Colt: Themes usually stem from different places, the only differences comes with where the art will end up or who its for. I try to stick with what I like, style and technique wise. But the themes come from what I'm inspired by at that moment in time, and what I want to portray in a style that is relevant to me. Right now I'm working on an art show that will take messages from people in circumstances and portray them in an entirely opposite use of craft to help us see what visual wording can do for your mentality of what is being said. Taking the words of a homeless man's sign and designing it to look like a 1940's hand painted gold leafed advertisement. Classy design for a very sad message. How would you take that? At the same time, I'm using the 1940's hand painted look for the advertising mural for a friend. I usually sell things that are sellable... like messages that are marketable. But I will use the same technique and style to make things that I sell for display, just the messages will change.
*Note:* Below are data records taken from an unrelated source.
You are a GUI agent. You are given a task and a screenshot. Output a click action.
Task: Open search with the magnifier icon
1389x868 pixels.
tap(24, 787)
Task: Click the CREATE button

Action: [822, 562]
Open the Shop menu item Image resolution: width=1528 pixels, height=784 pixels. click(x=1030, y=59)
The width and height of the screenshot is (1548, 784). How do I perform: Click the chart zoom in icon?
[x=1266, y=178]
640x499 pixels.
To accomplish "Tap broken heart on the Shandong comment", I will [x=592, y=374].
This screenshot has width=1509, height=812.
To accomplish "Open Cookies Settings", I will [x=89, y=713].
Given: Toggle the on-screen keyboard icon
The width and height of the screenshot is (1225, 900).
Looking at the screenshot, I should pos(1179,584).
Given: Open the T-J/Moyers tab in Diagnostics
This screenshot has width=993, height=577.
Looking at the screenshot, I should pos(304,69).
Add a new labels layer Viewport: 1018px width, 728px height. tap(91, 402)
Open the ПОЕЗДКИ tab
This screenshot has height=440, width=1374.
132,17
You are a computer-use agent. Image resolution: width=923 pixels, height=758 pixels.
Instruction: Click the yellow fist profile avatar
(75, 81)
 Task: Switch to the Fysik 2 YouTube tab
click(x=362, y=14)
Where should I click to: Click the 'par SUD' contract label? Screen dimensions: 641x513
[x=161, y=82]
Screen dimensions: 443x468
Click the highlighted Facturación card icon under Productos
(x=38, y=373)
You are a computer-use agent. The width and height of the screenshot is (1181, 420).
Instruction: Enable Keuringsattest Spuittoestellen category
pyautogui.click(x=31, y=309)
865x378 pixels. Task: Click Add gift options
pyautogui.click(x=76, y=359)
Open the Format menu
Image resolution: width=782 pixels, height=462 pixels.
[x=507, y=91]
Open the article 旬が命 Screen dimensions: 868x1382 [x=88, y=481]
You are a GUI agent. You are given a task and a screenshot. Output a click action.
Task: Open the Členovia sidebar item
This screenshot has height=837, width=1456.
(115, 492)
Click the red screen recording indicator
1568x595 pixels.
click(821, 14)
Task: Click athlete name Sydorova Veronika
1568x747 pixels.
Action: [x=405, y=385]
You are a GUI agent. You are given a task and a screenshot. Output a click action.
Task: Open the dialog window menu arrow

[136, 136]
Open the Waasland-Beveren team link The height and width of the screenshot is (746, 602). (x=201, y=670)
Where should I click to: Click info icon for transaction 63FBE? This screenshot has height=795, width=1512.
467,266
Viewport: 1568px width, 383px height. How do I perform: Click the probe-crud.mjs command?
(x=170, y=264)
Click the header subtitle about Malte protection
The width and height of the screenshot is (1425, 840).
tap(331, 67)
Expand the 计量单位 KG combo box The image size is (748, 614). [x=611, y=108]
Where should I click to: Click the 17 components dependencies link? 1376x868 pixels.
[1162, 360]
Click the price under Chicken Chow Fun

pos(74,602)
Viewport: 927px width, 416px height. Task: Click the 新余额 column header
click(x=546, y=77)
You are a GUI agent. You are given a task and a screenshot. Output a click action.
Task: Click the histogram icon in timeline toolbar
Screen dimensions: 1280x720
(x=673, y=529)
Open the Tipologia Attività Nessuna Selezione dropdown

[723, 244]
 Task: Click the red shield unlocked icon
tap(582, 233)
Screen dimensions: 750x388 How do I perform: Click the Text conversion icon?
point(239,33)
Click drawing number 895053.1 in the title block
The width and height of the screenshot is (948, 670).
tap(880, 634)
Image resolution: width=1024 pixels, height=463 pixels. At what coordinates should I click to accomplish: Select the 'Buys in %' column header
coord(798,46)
Gavin: What's the reaction been like from people when they see your crafts and prints?

Colt: Those who get it, love it. Those who don't get it get what they deserve.. Ha! I mostly end up making stuff that I would want to see, and have been blessed with a good eye for the most part. The Beehive Bazaar was my first craft show to be a part of, and it went extremely well. They gave me a favorite artist of the show award called the "stinger". I'm grateful for the positive reaction to my crafts and prints. My mom did craft shows so I guess that's where I got the knack for sewing, and I've been blessed to be surrounded by many great artists and designers in my life which has been inspiring.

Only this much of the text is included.